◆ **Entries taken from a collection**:
____________
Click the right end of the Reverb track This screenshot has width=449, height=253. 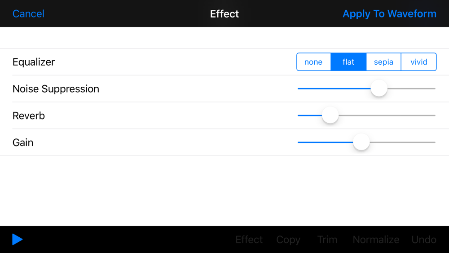pos(434,115)
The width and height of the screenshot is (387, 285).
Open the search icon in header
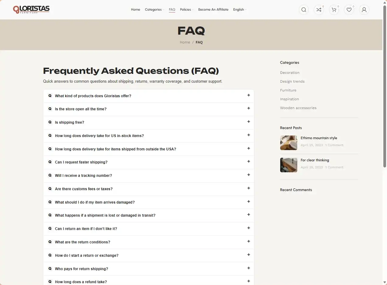coord(304,10)
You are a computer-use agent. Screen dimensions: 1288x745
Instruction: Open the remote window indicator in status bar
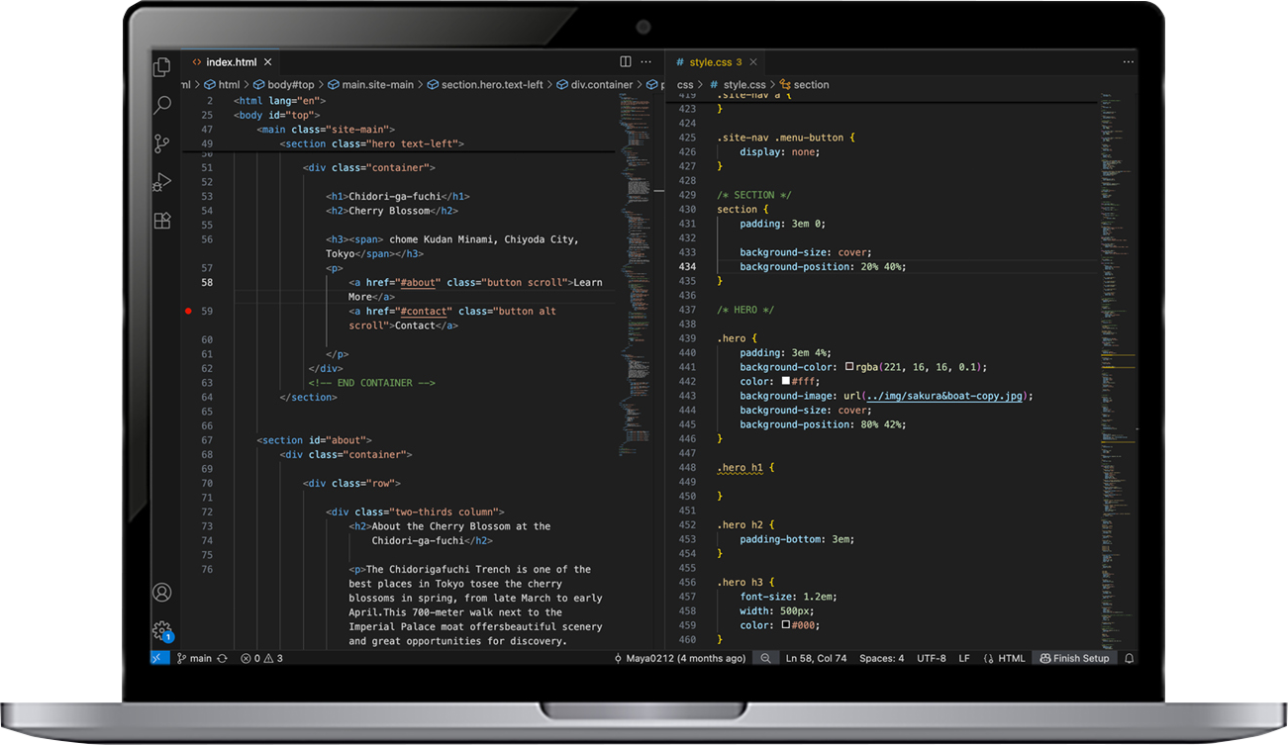159,659
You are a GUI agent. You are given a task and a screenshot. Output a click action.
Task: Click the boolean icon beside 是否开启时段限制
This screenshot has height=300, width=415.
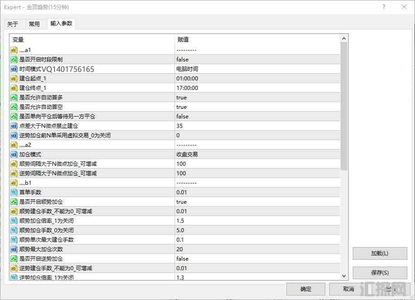tap(14, 60)
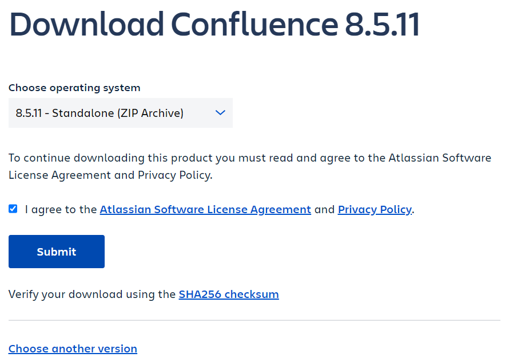The height and width of the screenshot is (357, 509).
Task: Click the 'Download Confluence 8.5.11' heading
Action: point(214,24)
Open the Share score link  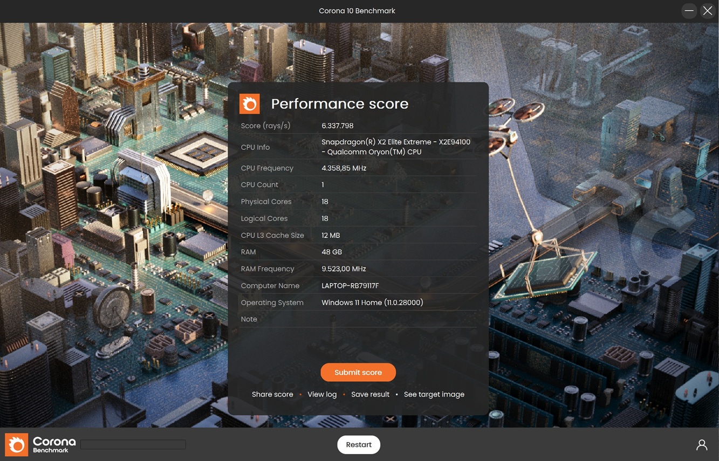click(272, 394)
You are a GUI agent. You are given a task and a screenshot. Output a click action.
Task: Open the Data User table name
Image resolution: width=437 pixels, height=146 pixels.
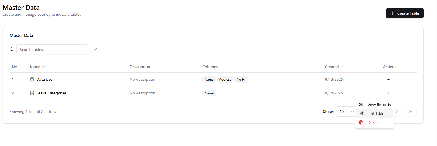(x=45, y=79)
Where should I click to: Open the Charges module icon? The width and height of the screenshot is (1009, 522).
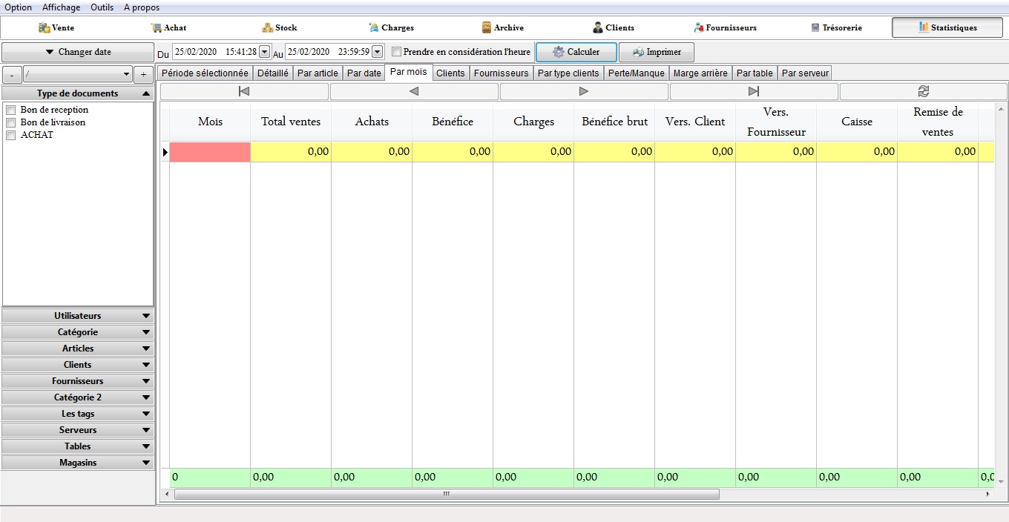pos(374,28)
____________
◆ **Task requirements**:
Write out word for word the lines above that run from the one with "The width and height of the screenshot is (387, 285)." to the one with "Task: Click the boolean icon beside 是否开启时段限制". Include both end lines; exclude the images.

◆ **Task answer**:
The width and height of the screenshot is (387, 285).
Open the search icon in header
coord(304,10)
You are a computer-use agent. Screen dimensions: 1288x745
Instruction: Open the remote window indicator in status bar
159,659
You are a GUI agent. You are given a task and a screenshot. Output a click action.
Task: Click the boolean icon beside 是否开启时段限制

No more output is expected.